_Trecho de origem_.
------------------------------------------------
Após intensa mobilização convocada por artistas, fandoms e feministas, o Projeto de Lei 1904/2024, que criminaliza o acesso ao aborto seguro às vítimas de estupro, inclusive menores de idade, teve seu requerimento de votação adiado na tarde de terça (11). No entanto, bolsonaristas articulam a votação em urgência nesta quarta-feira (12).

O Projeto é de autoria do deputado bolsonarista Sóstenes Cavalcante (PL/RJ). Além disso, a proposta impede o aborto mesmo em casos de estupro se o feto for considerado viável.

Dados do Fórum Brasileiro de Segurança Pública mostram que, em 2022, 74.930 pessoas foram estupradas no Brasil, sendo 61,4% delas menores de 13 anos. A campanha alerta que, se aprovado, o PL punirá mulheres estupradas e profissionais de saúde com até 20 anos de prisão, enquanto a pena máxima para o crime de estupro é de 10 anos.

Artistas como Dada Coelho, Nathalia Dill, Titi Muller, Samara Felippo, Maeve Jinkings, Luana Piovani e outras mulheres ativistas também participam da pressão para que a Câmara enterre a medida.

Diversas organizações e movimentos sociais têm se posicionado fortemente contra o PL, destacando que ele representa um retrocesso nos direitos das mulheres, especialmente aquelas que são vítimas de violência sexual. A proposta tem sido criticada por ser vista como uma violência adicional contra mulheres que já sofrem com a gravidez resultante de estupro, obrigando-as a levar a gestação até o fim sob risco de serem criminalizadas​.
------------------------------------------------
_Entradas listadas_.
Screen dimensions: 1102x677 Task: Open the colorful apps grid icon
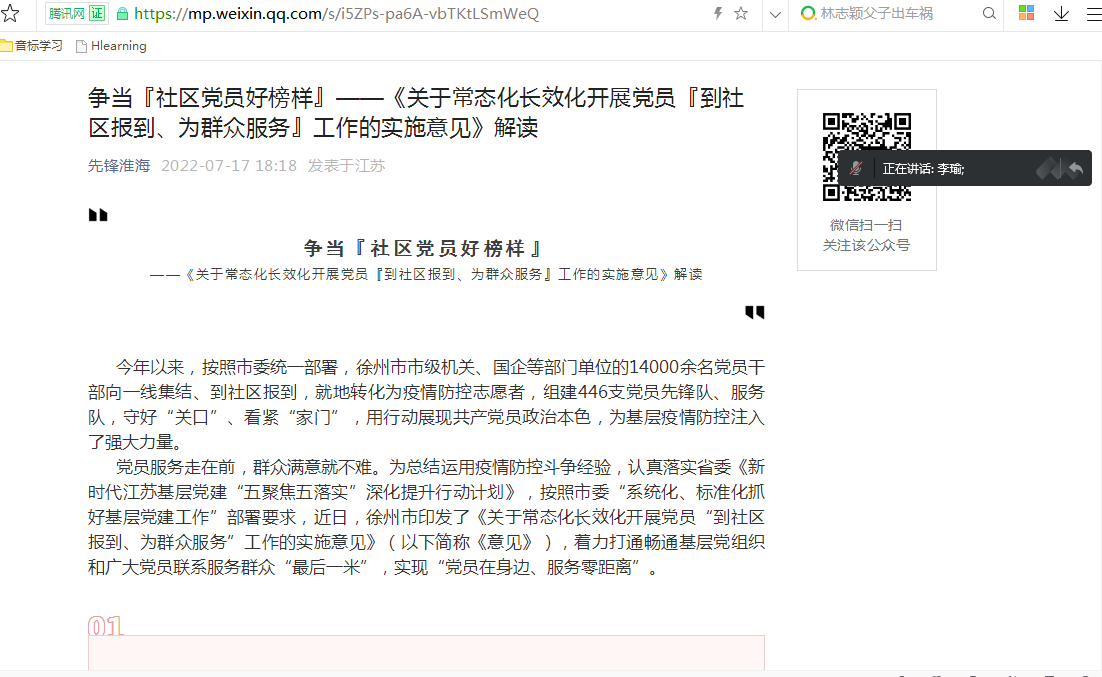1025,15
------------------------------------------------
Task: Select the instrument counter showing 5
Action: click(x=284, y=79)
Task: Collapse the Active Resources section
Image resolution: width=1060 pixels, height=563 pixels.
------------------------------------------------
Transcreva literalmente a parte do texto sobre o Projeto de Lei 1904/2024 que começa nas palavras "Artistas como Dada" e vai até "enterre a medida.", incluindo estas últimas.

Artistas como Dada Coelho, Nathalia Dill, Titi Muller, Samara Felippo, Maeve Jinkings, Luana Piovani e outras mulheres ativistas também participam da pressão para que a Câmara enterre a medida.